Proto-Semitic is the hypothetical proto-language of the Semitic languages.



The earliest attestations of a Semitic language are in Akkadian, dating to ca. the 23rd century BC (see Sargon of Akkad) and Eblaite, but earlier evidence of Akkadian comes from personal names in Sumerian texts. Researchers in Egypt also claim to have discovered Canaanite snake spells that "date from between 3000 and 2400 B.C." [1].

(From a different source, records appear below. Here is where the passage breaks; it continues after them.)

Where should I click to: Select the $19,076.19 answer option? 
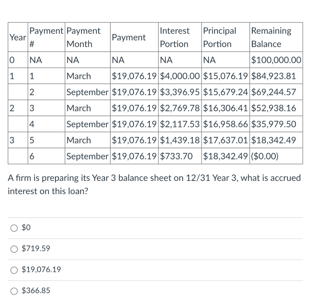pyautogui.click(x=14, y=270)
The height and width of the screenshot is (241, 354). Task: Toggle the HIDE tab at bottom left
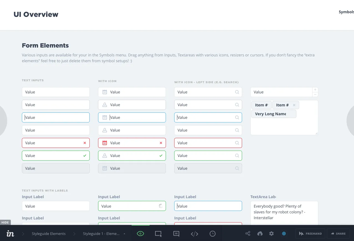[x=5, y=222]
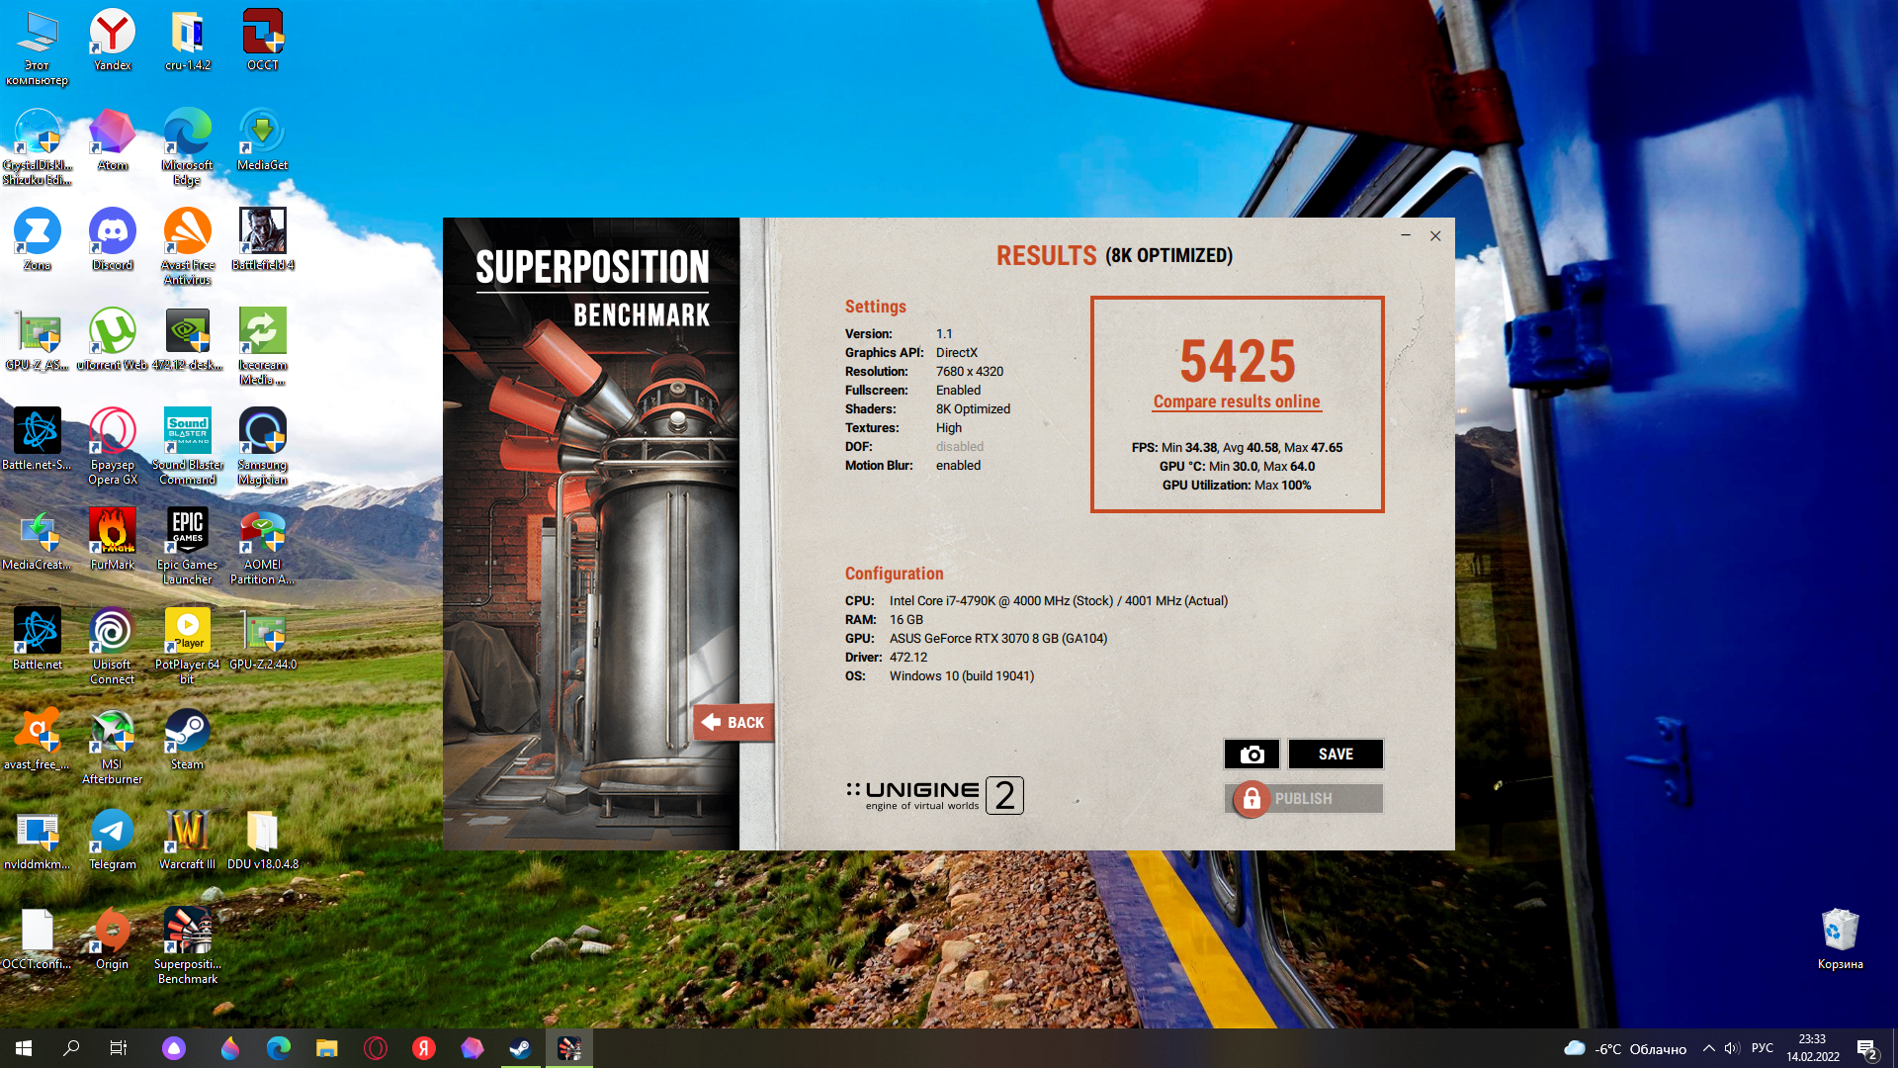
Task: Open the notification center icon
Action: 1866,1048
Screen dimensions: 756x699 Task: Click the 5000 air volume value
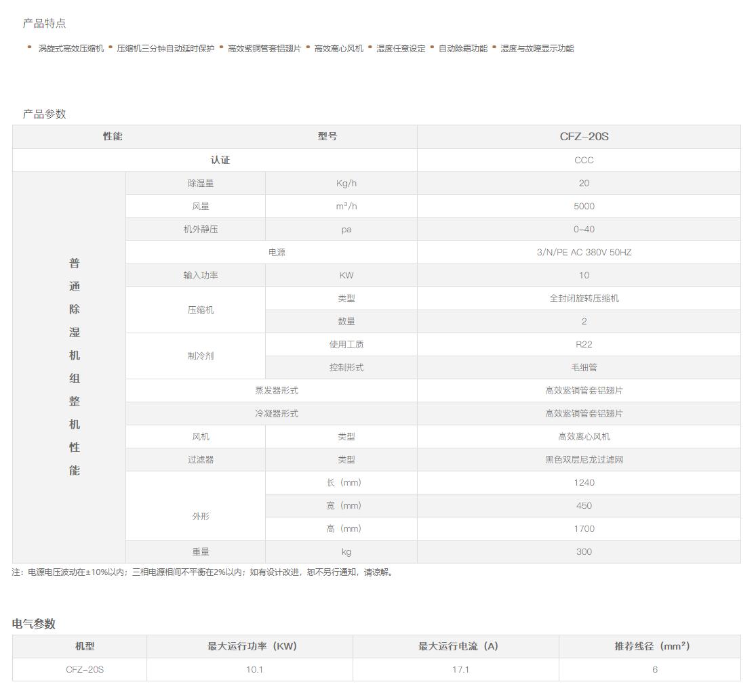[x=584, y=207]
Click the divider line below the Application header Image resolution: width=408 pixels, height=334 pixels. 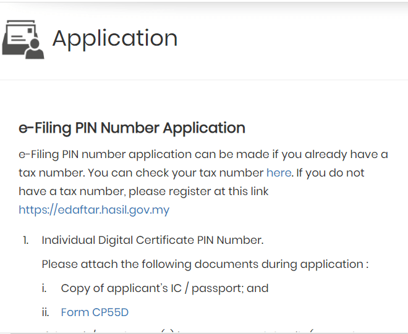pos(204,80)
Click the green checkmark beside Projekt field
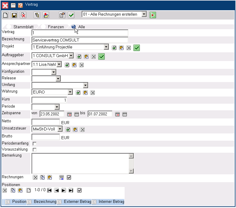The image size is (236, 208). pos(137,47)
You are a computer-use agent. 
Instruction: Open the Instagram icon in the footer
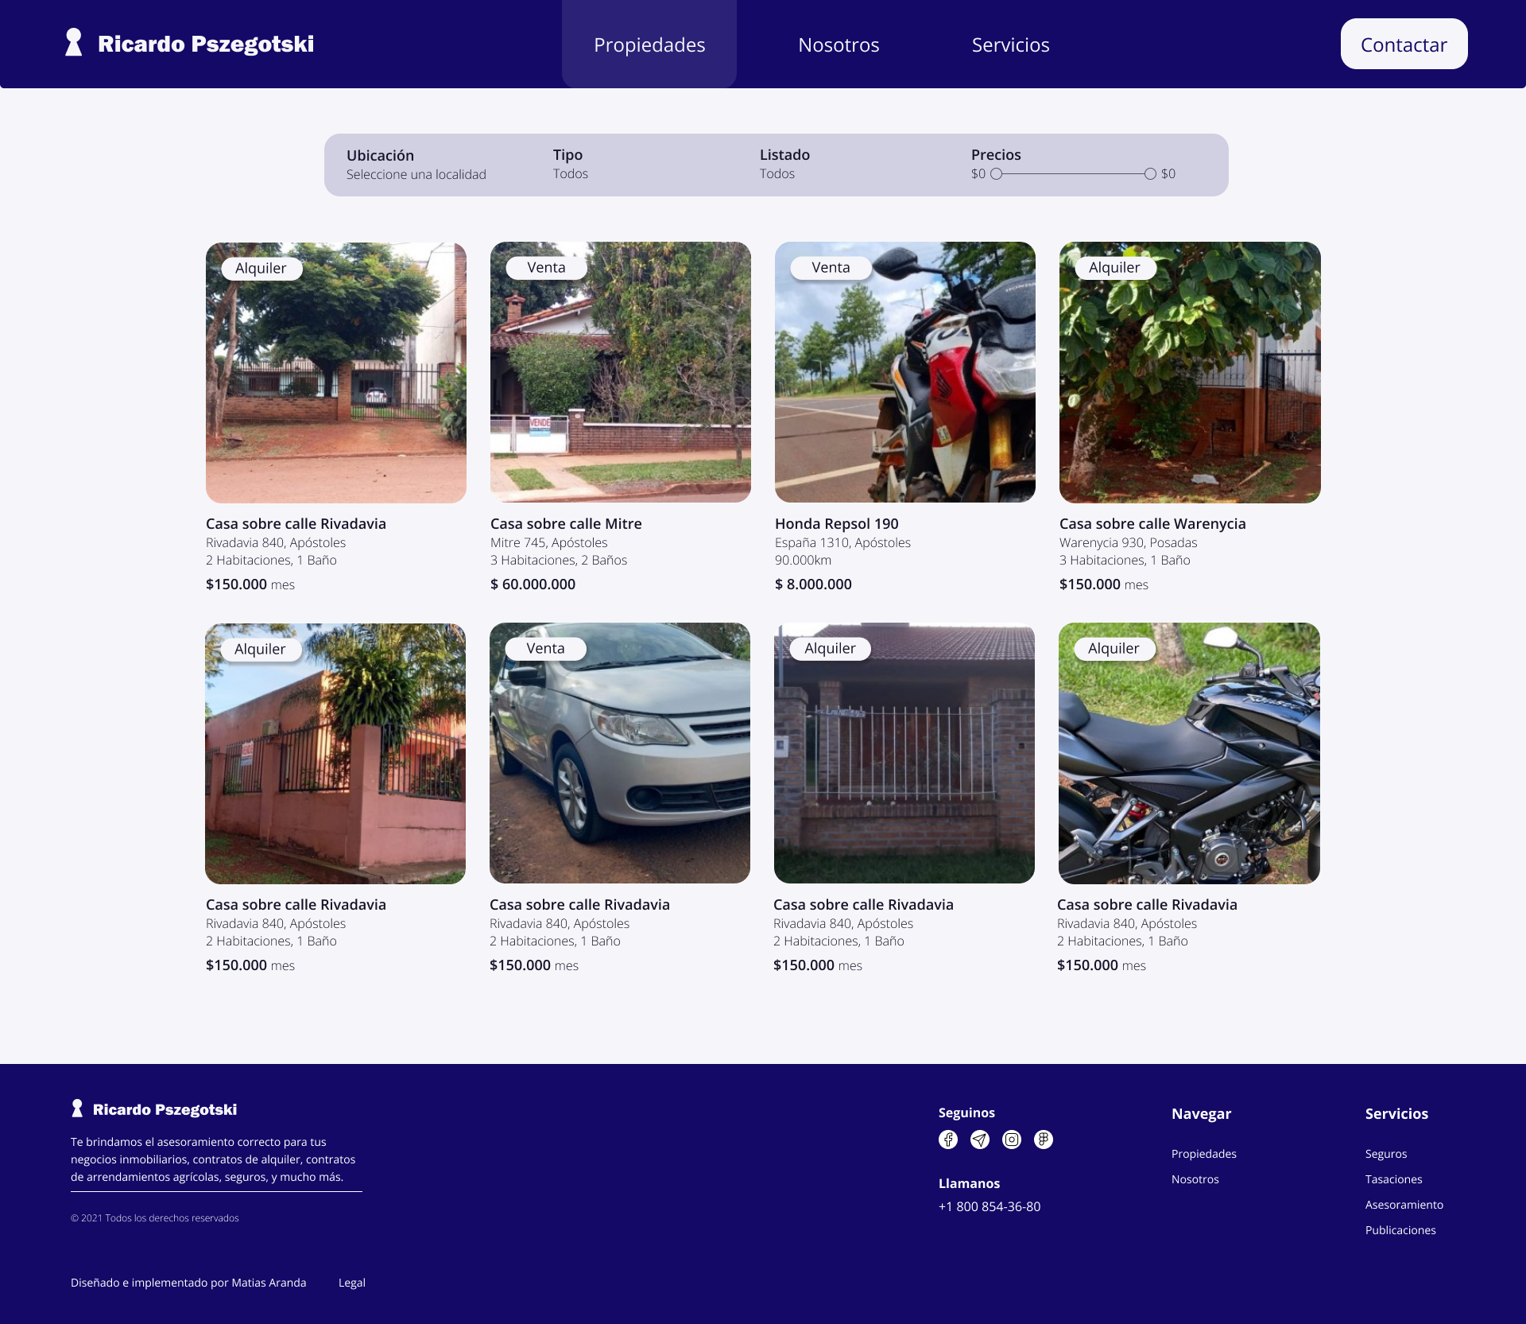pyautogui.click(x=1012, y=1140)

Migration from Arabia into the fertile crescent has been a constant pattern of human movement in the Middle East since antiquity. As such, the Arabian peninsula has long been accepted as the original Semitic Urheimat by a majority of scholars.[2][3][4][5]Older theories positing Mesopotamia as the Semitic homeland were severely undermined by the identification of the non-Semitic Sumerian culture in Mesopotamia in the late 19th century, which is now generally believed to have predated the Semitic culture in Mesopotamia by many centuries. A mainstream view nowadays maintains that the first wave of Semitic-speakers infiltrated Mesopotamia in the first half of the third millennium BC. A second Amorite wave is generally believed to have followed around 2000 BC. This Amorite wave was responsible for emergence of the Old Babylonian Empire and of such urban centers in the west as Ugarit. An Aramean wave of migration towards the fertile crescent followed in the second half of the second millennium BC. The emergence of the Israelite nation in Canaan should have occurred around this time, although the origin of the Israelites remains a matter of debate. The Arab waves of migration toward the fertile crescent started in the last millennium BC and culminated in the 7th century CE with the great Islamic expansion, which by far surpassed all previous expansions, reaching a maximum extent from southern France to the borders of China.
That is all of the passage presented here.